To determine whether a test is conducted, facility technicians go by three criteria: is the equipment prepared and available, the priority or importance of the test as determined by dedicated planners, and lab capacity, he said. In the past, it was common to run tests in a sequential process: prepare and complete one test and then look for what was next. “But with all this infrastructure (in the lab), we knew in order to keep it busy, we needed to set up a parallel process. So now we have dedicated teams that prepare all the kit required to perform a test and stage it all together while the tests are being performed. That way, as soon as a bay becomes available, the test is completed, and the next test can be started from there.”
High- and low-temperature tests are among five other types of BOP tests that can be run at the lab. Per API Spec 16A Section 5, there are six dedicated low-temperature ratings and six high-temperature ones, ranging between -26°C (-15°F) and 177°C (350°F). Testing and qualifications also must account for valves, hoses, fluids and any other components of the equipment that might be exposed to these extreme temperatures. A room built for the low-temperature tests is fully insulated, including the floor to prevent groundwater from freezing. The company also developed a system of cooling the BOP from the inside to decrease the time needed for each test.
Another test that gets a lot of attention is the fatigue test, Mr Liotta said. “It’s important because of reliability, and it’s also very hard on the infrastructure and on the processes because it takes so long to run.
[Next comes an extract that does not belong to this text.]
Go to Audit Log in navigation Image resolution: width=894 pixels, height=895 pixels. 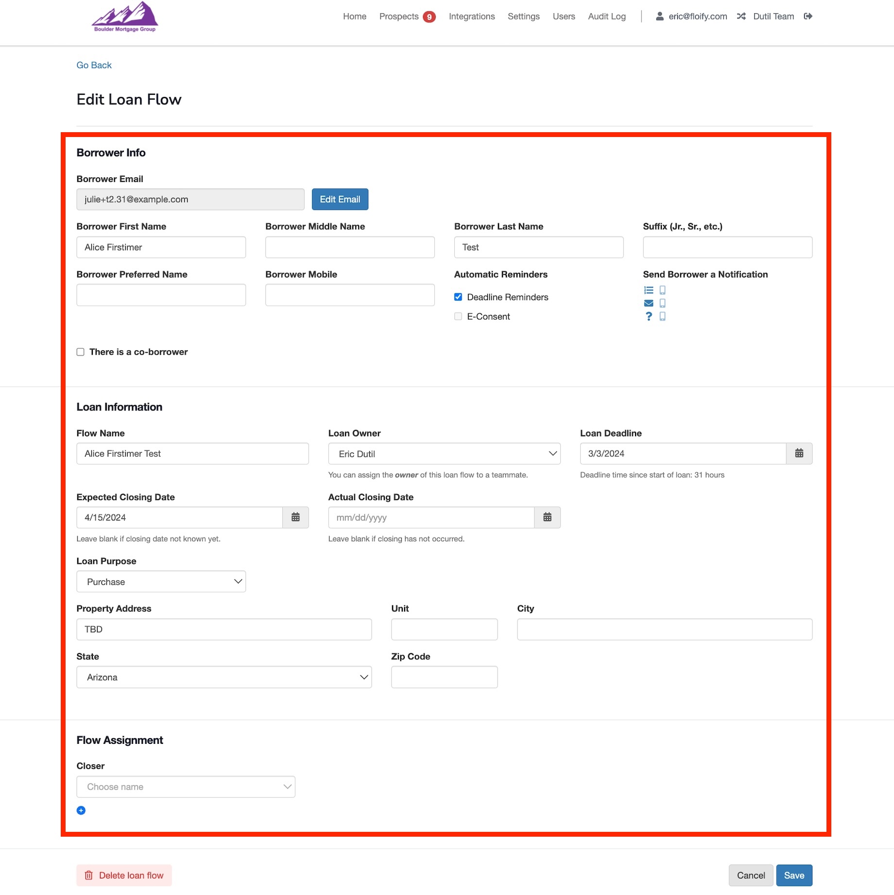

We found we could complete a full fatigue test in about 36 to 48 hours, and that’s great because then we can repeat the test, and we can try other variables or other test conditions, which results in a more robust product.” Among the challenges of conducting a fatigue test are having a system that has minimal technician involvement, logging sufficient data for the test and maintaining complete control over operator pressure from external source.
A sealing characteristics test, according to API 16A, “determines the actual opening or closing pressure required to either maintain or break a wellbore pressure seal. The test shall also define the ability of the ram packer to affect a seal when closing against elevated wellbore pressure.” Documentation includes a record of closing pressure versus wellbore pressure to affect a seal against elevated wellbore pressure, and a record of operator (closing or opening) pressure versus wellbore pressure to break a wellbore pressure seal. Mr Liotta said the biggest challenge in this test is the second part, ram closure against elevated wellbore pressure.
Because schedules can change several times a day in the R&D lab, NOV has developed a “dashboard” work order system so employees can see what’s going on in each test bay. The dashboard also serves as a portal for data collection, and historical data can be leveraged to generate performance metrics and downtime information. This data can expose areas of improvements and drive process improvement projects. Further, “each of the stations has a control panel located outside the bay, and they have full control and can see 360° cameras,” Mr Liotta said. “The goal is eventually to automate the testing with the controls that we have in place, so that we could maybe have one technician perform testing that’s automated in two bays.”